Family editó solamente un disco, pero esas 14 canciones, con su mezcla de melancolía y vitalidad, sirven para ilustrar muchos momentos de nuestra existencia. Si en vez de 2020 el calendario marcara cualquier otro año, en estas fechas estaríamos recordando ‘El bello verano: “Tengo ganas de fiesta, de que acabe el invierno, de volver a nadar en el mar”. Ahora nos enfrentamos al verano más extraño de nuestras vidas y estos versos suenan como el diálogo de una película con el doblaje desincronizado, pero siguen vigentes aunque sea como metáfora. Como cantaban Los Módulos, todo tiene su fin.

Me aburro de aburrirme en el ventanal y enciendo la tele para viajar al pasado. Los canales deportivos siguen emitiendo eventos de hace diez, veinte, treinta años, y yo engullo una magdalena de Proust tras otra. Me gusta que estén programados desordenadamente. Un día Contador asesta un golpe definitivo a Armstrong, al otro Perico se viste de amarillo en Alpe d’Huez y al tercer día Induráin da una exhibición en Hautacam. En las actuales circunstancias, me hace sentir cómodo ese caos en el que no existe etapa de ayer ni de mañana. Quizás por eso haya regresado una vez más a Seinfeld. La entrañable idiotez de George Costanza no necesita previously ni cliffhangers.

Me llevo bastante bien con el ciclismo de los ochenta, pero a medida que los noventa se deslizan hacia la era de los tachones me revuelvo en el sillón. Una etapa de montaña llega con una hora de adelanto y Pedro González elogia el arrojo de los ciclistas en el Tour más rápido de la historia. Otro día se asombra de la increíble progresión de Jalabert en solo año y medio: un esprinter convertido en ganador de etapas de alta montaña. Escuchas esos comentarios como repasas las últimas conversaciones con tu ex antes de que todo se fuera a la mierda. Cada frase adquiere un matiz diferente, amargo y revelador: todo se había ido a la mierda ya entonces, solo que tú no te habías enterado.
◇ ◇ ◇ ◇
* _TAREAS_
[A] Responde a partir del fragmento sobre Family y el ciclismo:
(i) ¿Cuántas canciones tiene el único disco que editó Family?
(ii) ¿En qué lugar da Induráin una exhibición?
(iii) ¿Quién elogia el arrojo de los ciclistas en el Tour más rápido de la historia?
[B] Por favor, prosigue el fragmento sobre Family y el ciclismo a partir de su última frase.
Los ítems no guardan relación con el fragmento sobre Family y el ciclismo.

* _REGISTROS_
◇ ◇ ◇ ◇
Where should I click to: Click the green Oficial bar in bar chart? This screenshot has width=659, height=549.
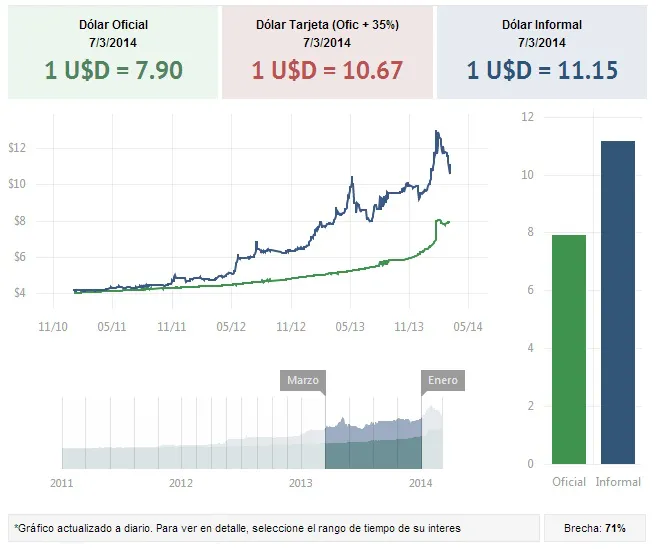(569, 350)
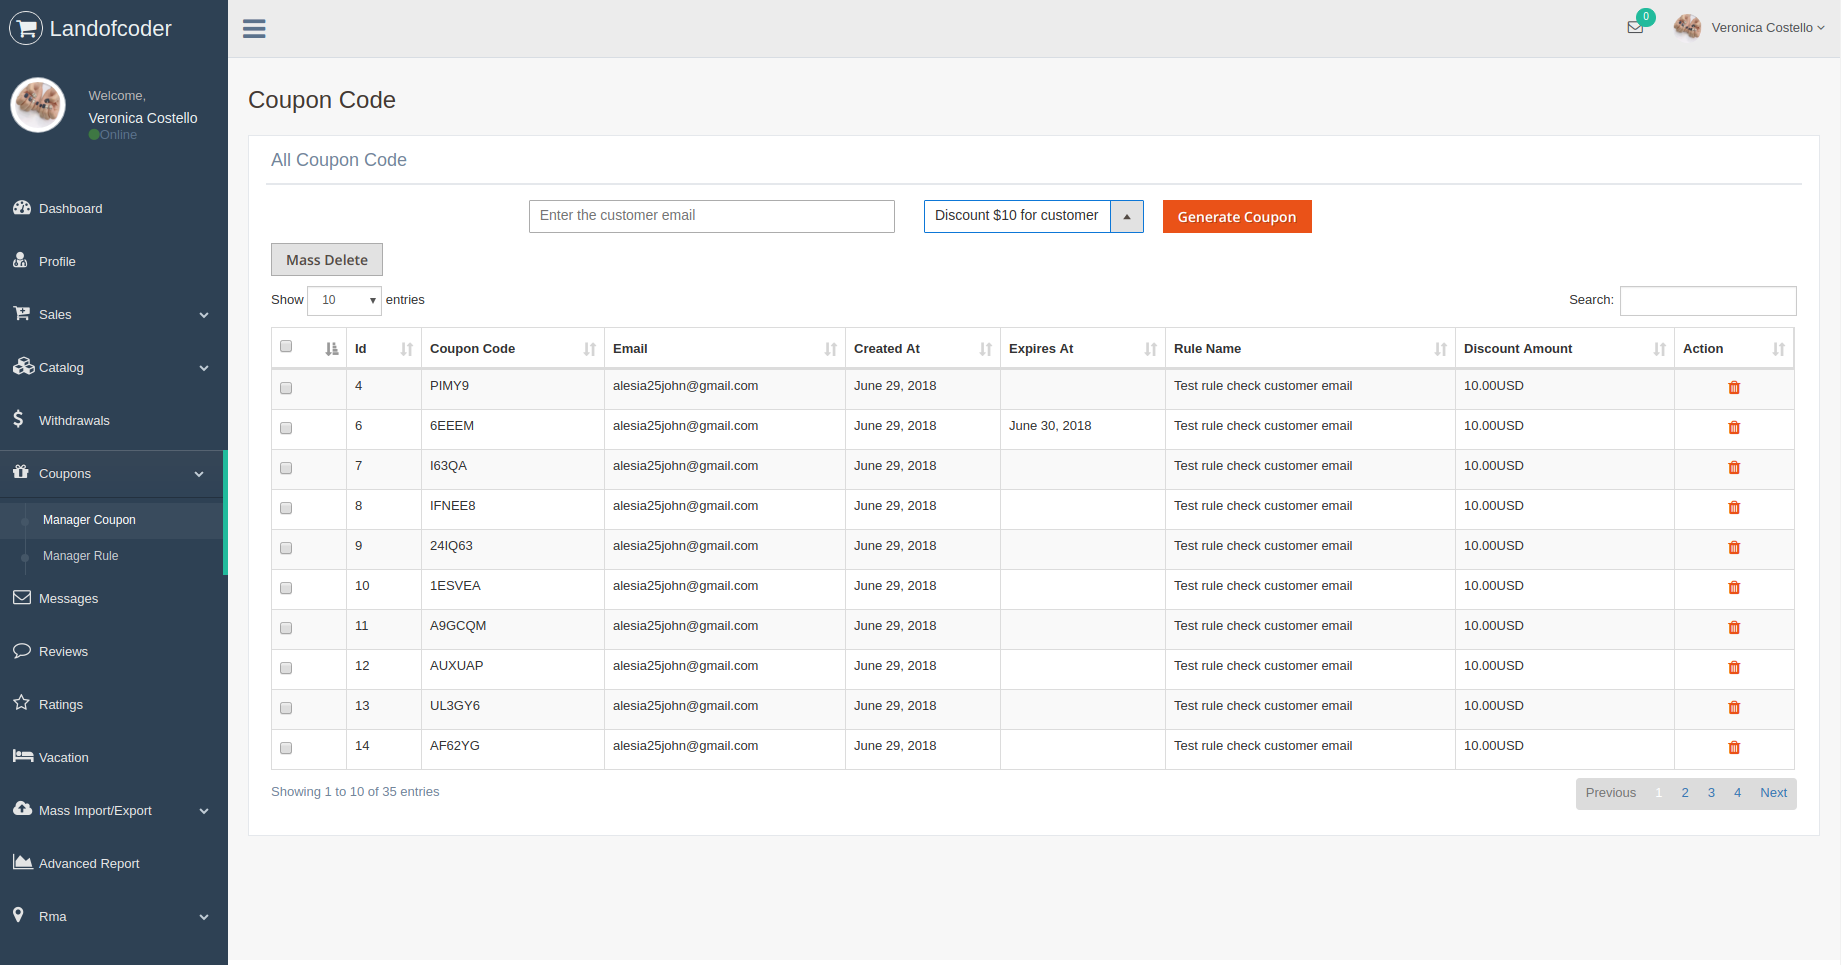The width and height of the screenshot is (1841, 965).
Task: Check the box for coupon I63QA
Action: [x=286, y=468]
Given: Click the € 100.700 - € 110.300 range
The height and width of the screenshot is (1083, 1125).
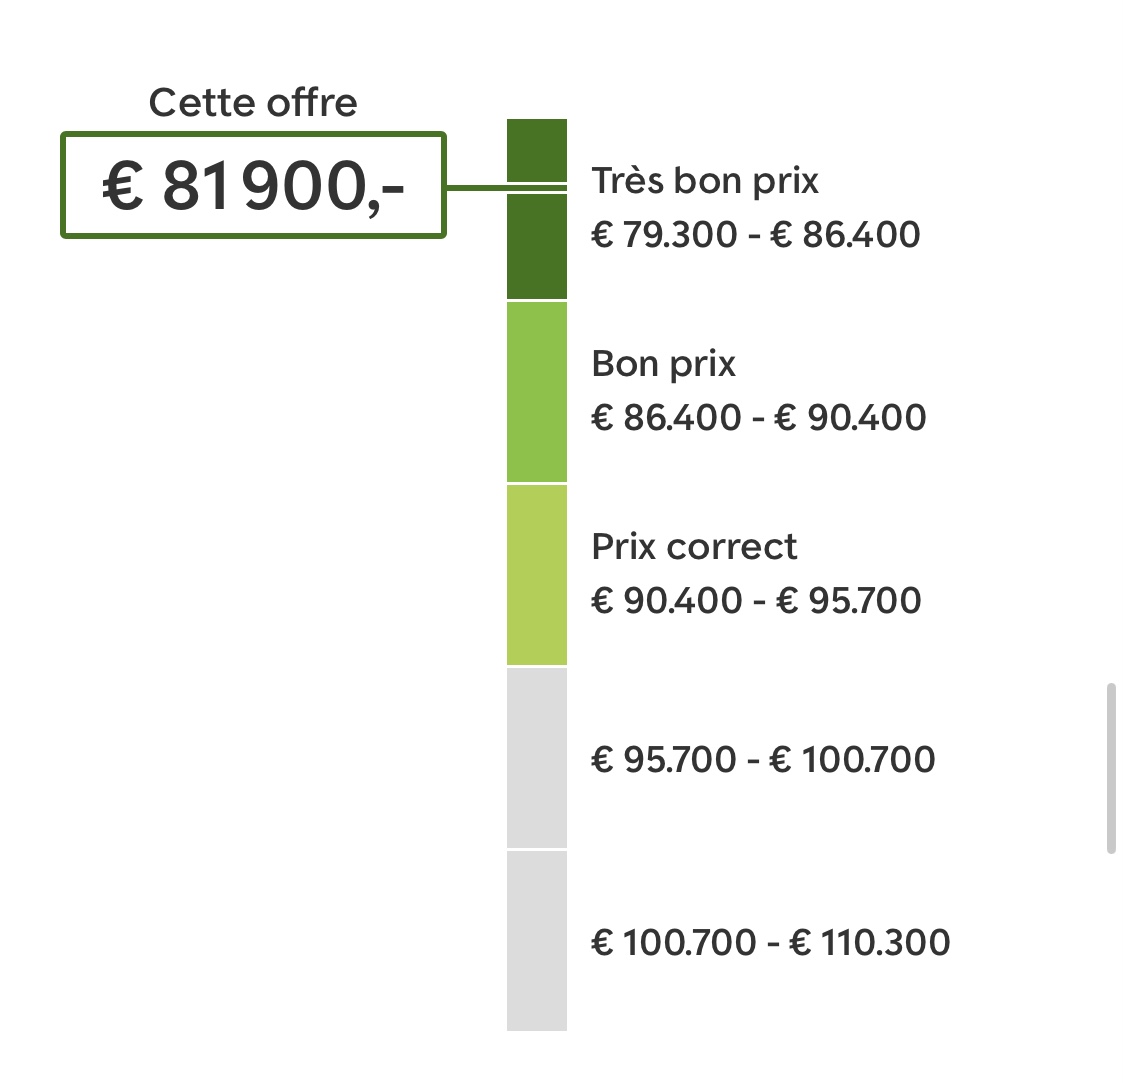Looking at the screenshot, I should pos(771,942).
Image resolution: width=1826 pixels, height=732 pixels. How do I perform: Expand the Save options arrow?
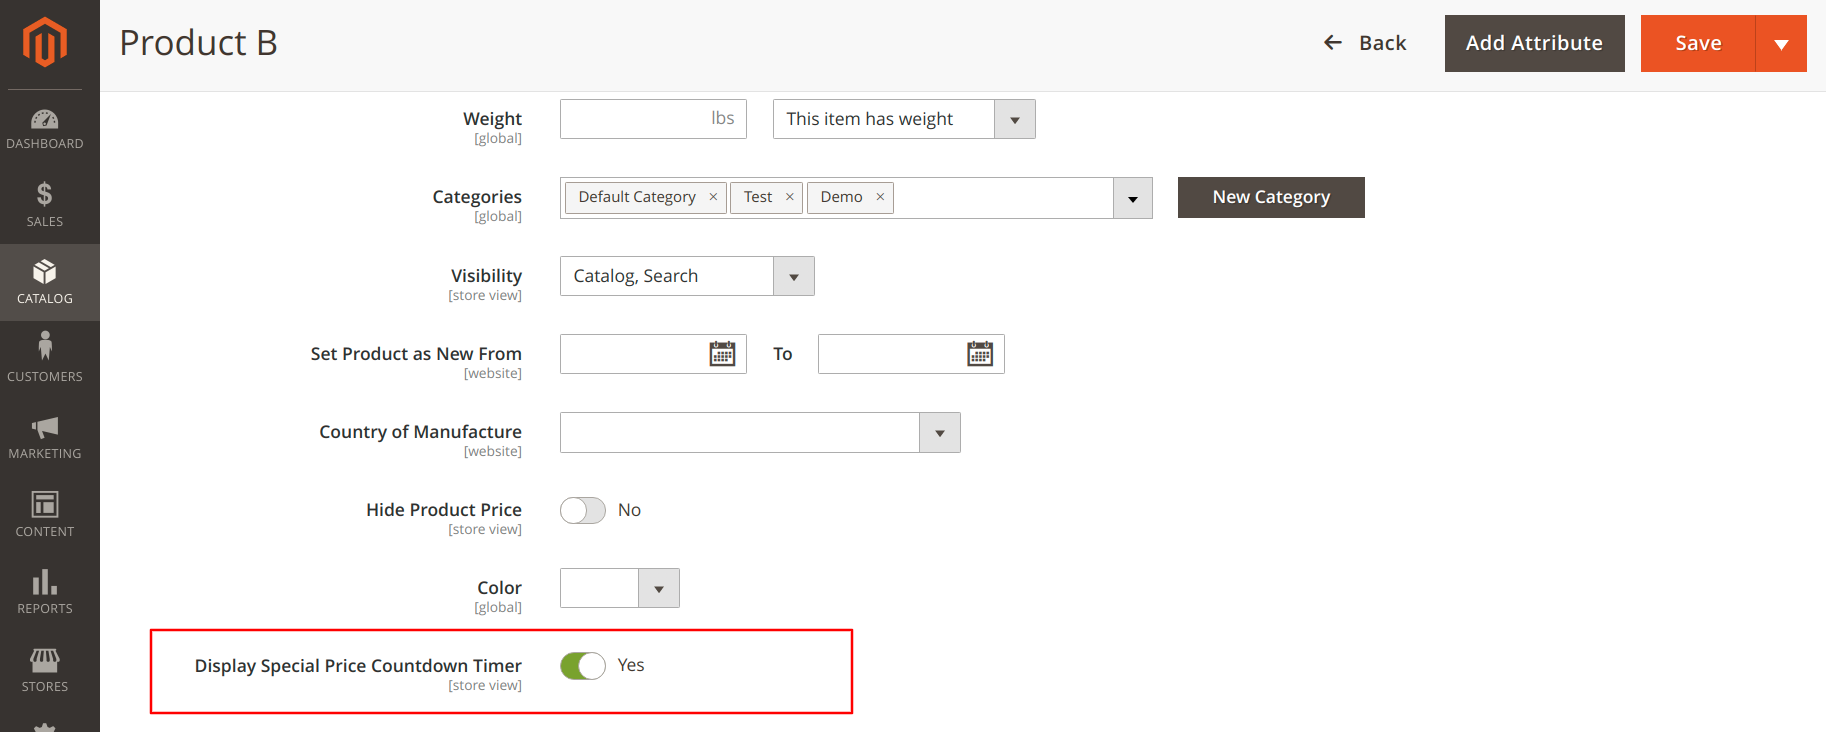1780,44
◇ ◇ ◇ ◇
* _LAS RESPUESTAS_
[A]
(i) 14 canciones.
(ii) En Hautacam.
(iii) Pedro González.

[B]
Del revival futbolero, me sigue sorprendiendo la facilidad con la que los periodistas de la época se mueven libremente por el escenario en plena función. El árbitro tiene que esperar a que se retire la nube de fotógrafos para dar el pitido inicial, un reportero entrevista al árbitro en el entreacto de la prórroga y otro a un entrenador justo antes de la tanda de penaltis. Eran otros tiempos, más libres y anárquicos. También más salvajes, sobre todo en las gradas: insultos racistas, tracas, bengalas, lanzamientos de objetos y avalanchas eran elementos habituales en el paisaje de la época, sin que nadie se escandalizara más de lo preciso. Antes de empezar los partidos, los hinchas inundaban el césped con papel higiénico, sin imaginar lo cotizado que estaría en el futuro. Seguramente esa mezcla de caos, bullicio y barbarie sea parte del encanto del fútbol vintage. Es exótico mirar el salvaje oeste desde la civilización.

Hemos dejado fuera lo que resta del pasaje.